How Onshoring is Transforming the Global Supply Chain
The world of manufacturing is evolving, and in 2024, disruptive trends like onshoring and nearshoring are at the forefront of global supply chain transformation. To understand why these concepts are so important to the overall landscape, let's first start by defining them.
Onshoring: the process of sourcing or relocating a business' manufacturing operations within domestic national borders.
Reshoring: the process of returning the manufacturing of goods back to the company's original country.
Nearshoring: the process of transferring a business operation to a nearby country, especially in preference to a more distant one.
Friendshoring/ally shoring: the process by which countries rework critical supply chains and source essential materials, goods, and services among and between trusted partners and allies.
These strategies are no longer fleeting trends or buzzwords. They represent significant shifts in how companies manage their supply chains to mitigate risk and build resilience against unpredictable market forces. Let's explore what these strategies mean for product developers, and how they're shaping the future of global manufacturing.
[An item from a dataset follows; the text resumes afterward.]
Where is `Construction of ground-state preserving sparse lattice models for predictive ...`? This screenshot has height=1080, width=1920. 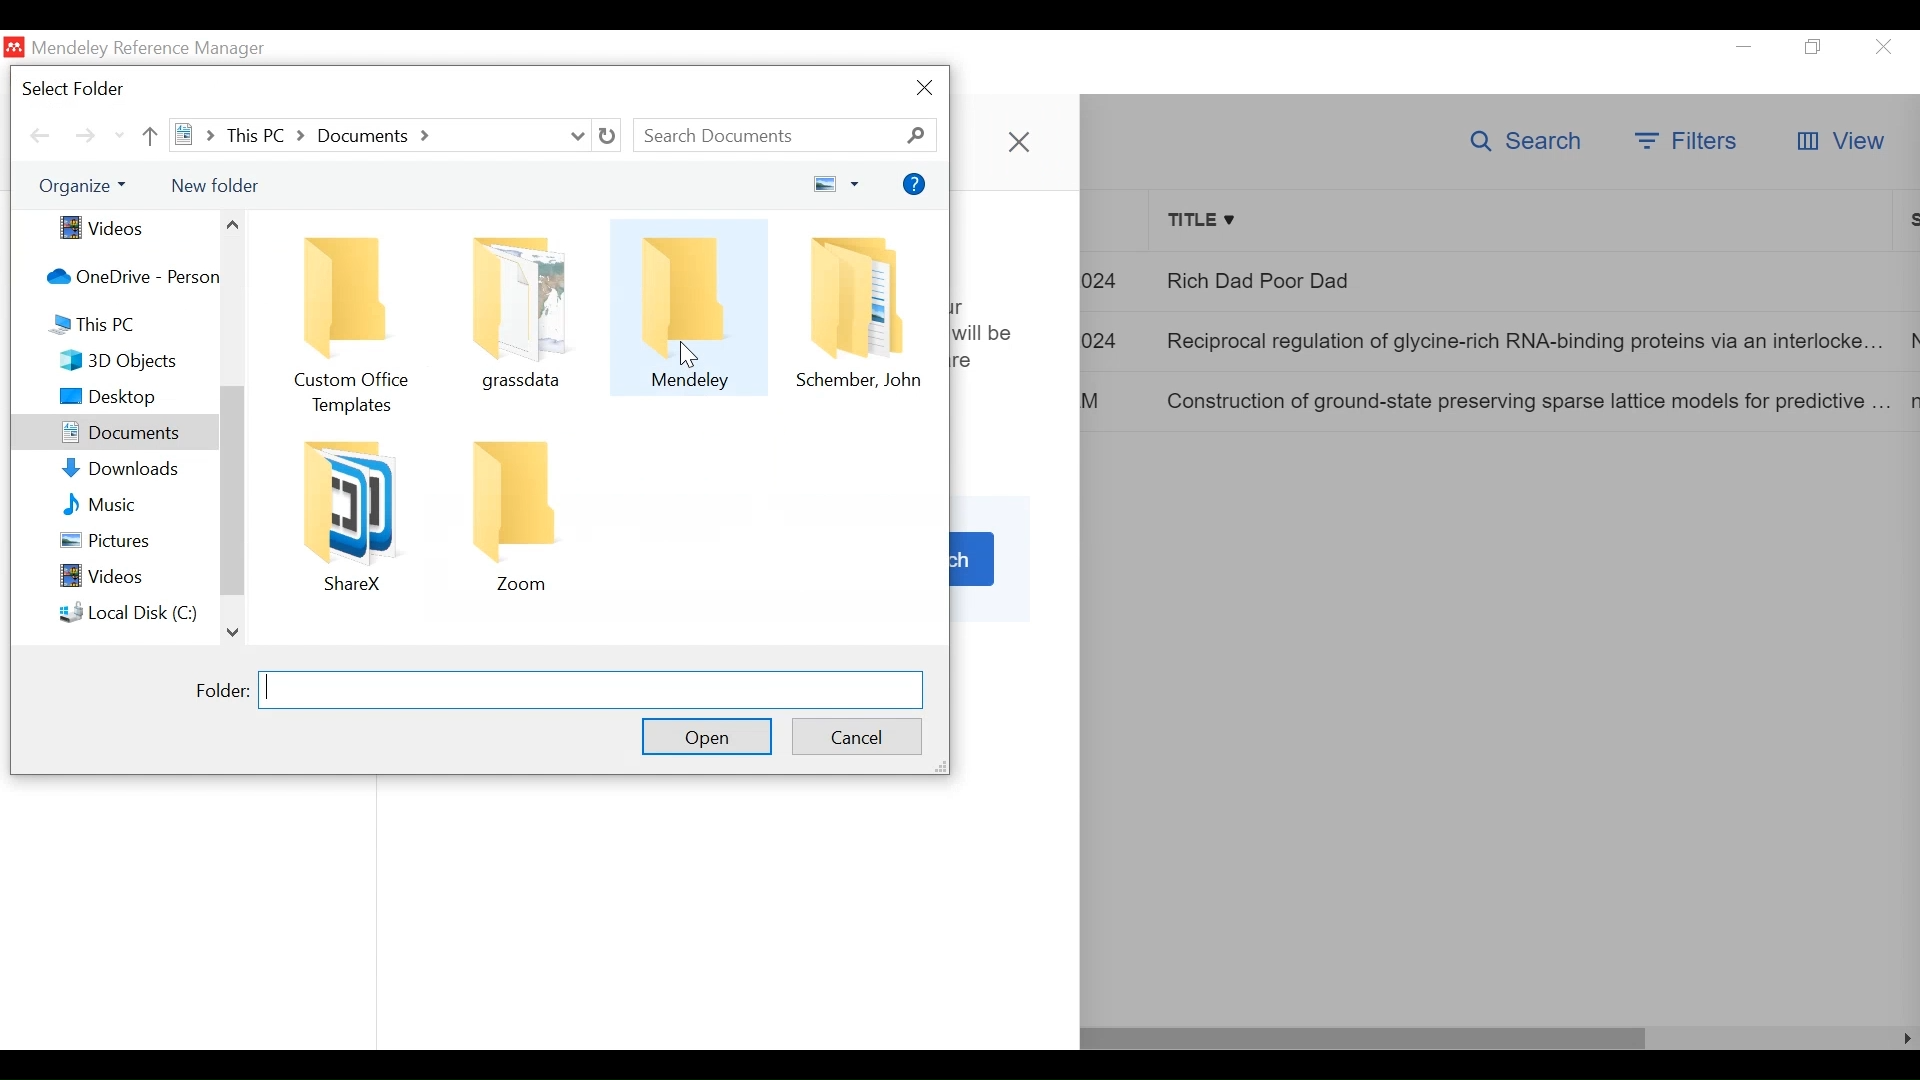 Construction of ground-state preserving sparse lattice models for predictive ... is located at coordinates (1517, 403).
Recent Events Forcing Change in Global Supply Chains
It's no secret that recent supply chain disruptions, black swan events, and geopolitical tensions have exposed vulnerabilities in traditional supply chains. Companies that once relied heavily on distant suppliers, often in the lowest cost countries, are now rethinking their strategies to find, or create, supply safe havens near where a product will be consumed.
Onshoring and reshoring can offer significant benefits, most notably through faster reaction time, better control of production processes, improved quality standards, and even freight cost and lead time improvement with the elimination of cross-border transport.
But onshoring and reshoring aren't the only strategies on the table to manufacture products closer to the point of consumption. Nearshoring has also gained traction as companies move production to friendly neighbors, often achieving cost reduction while improving supply chain stability. For American companies, this might mean shifting segments of manufacturing operations to Central America, cutting transportation cost and lead time while maintaining relative proximity to the U.S. market.
Geopolitical factors of course are a significant driver behind these shifts as the global supply chain grapples with rising competitive tension between major economies. Controllable considerations such as cost, quality, and speed to market are also crucial.
A comprehensive strategy, inclusive of onshoring and nearshoring, strikes a balance between cost efficiency, geographic proximity, and speed, making it an attractive alternative for the product developers who have ridden waves of supply uncertainty since the onset of the COVID-19 pandemic.
Manufacturing's Technological Evolution and the Sourcing Challenge
Supply chain strategy becomes deeply rooted over time and is often difficult to change, unless that change is forced by disruptive variables. And this makes sense—why fix it if it isn't broken?
Pre-2020, there wasn't a pressing emergency that threatened, or even really tested the global supply chain in a meaningful way for some time. It wasn't until cracks began to appear in the wake of the pandemic-fueled freight and materials shortages that companies were really forced to take a hard look at supply, this time with major, sometimes existential, motivation to reinforce weak spots and begin looking for alternative sources. That's when the magnitude of the challenge became clearer—it's difficult, time consuming, and costly to change suppliers.
In fact, doing this on a large scale and uprooting or relocating large portions of a manufacturing supply chain via traditional means might take years or more. Vetting processes, contractual negotiations, as well as costly and prolonged onboarding all make for a drawn-out process with unpredictable ROI.
Fortunately, American manufacturing's technological evolution has prepared our industry for a potential sea change in sourcing strategies increasing supply chain agility.
Digital manufacturing has embraced industry 4.0 innovations to advance analytics, artificial intelligence/machine learning, and manufacturing automation as compounded technological advancement increases. Adoption of these technologies will only skyrocket as data, cost, and reliability continue to improve.
This means that traditional and analog processes, which have long been the norm, are quickly being overhauled or replaced by their data drive digital cousins, opening new frontiers of possibility, and creating an opportunity and openness to reexamine things like geographic locale.
Historically, time and cost have been the most significant challenges faced by companies aiming to reorganize their supply chains, let alone reshore them or nearshore to the less mature manufacturing regions. Digital manufacturing aims to change that.
Why Digital Manufacturing is Key to Successful Onshoring and Nearshoring
Protolabs' unique manufacturing model greatly reduces the sources challenge, especially for companies looking to set roots domestically or nearshore.
Product developers can choose to manufacture entirely domestically through our wholly owned factories, or access domestic and nearshore manufacturing partners to suit their needs through Protolabs Network. Working with a single supplier, product developers now have unprecedented flexibility to onshore or nearshore supply chains—without the traditional barriers and risk of investing valuable time and resources into the sourcing, vetting, and management of a new supply base. That's all done by Protolabs.
But mitigating the sourcing challenge isn't the only benefit—the digital model also creates new opportunities to optimize for independent variables like speed, quality, or cost within a single supply framework, and do that while onshoring or nearshoring.
By embracing a digital model, supply chain flexibility is now accessible throughout the manufacturing process. Seems too good to be true? Just ask our customers—they're doing it every day.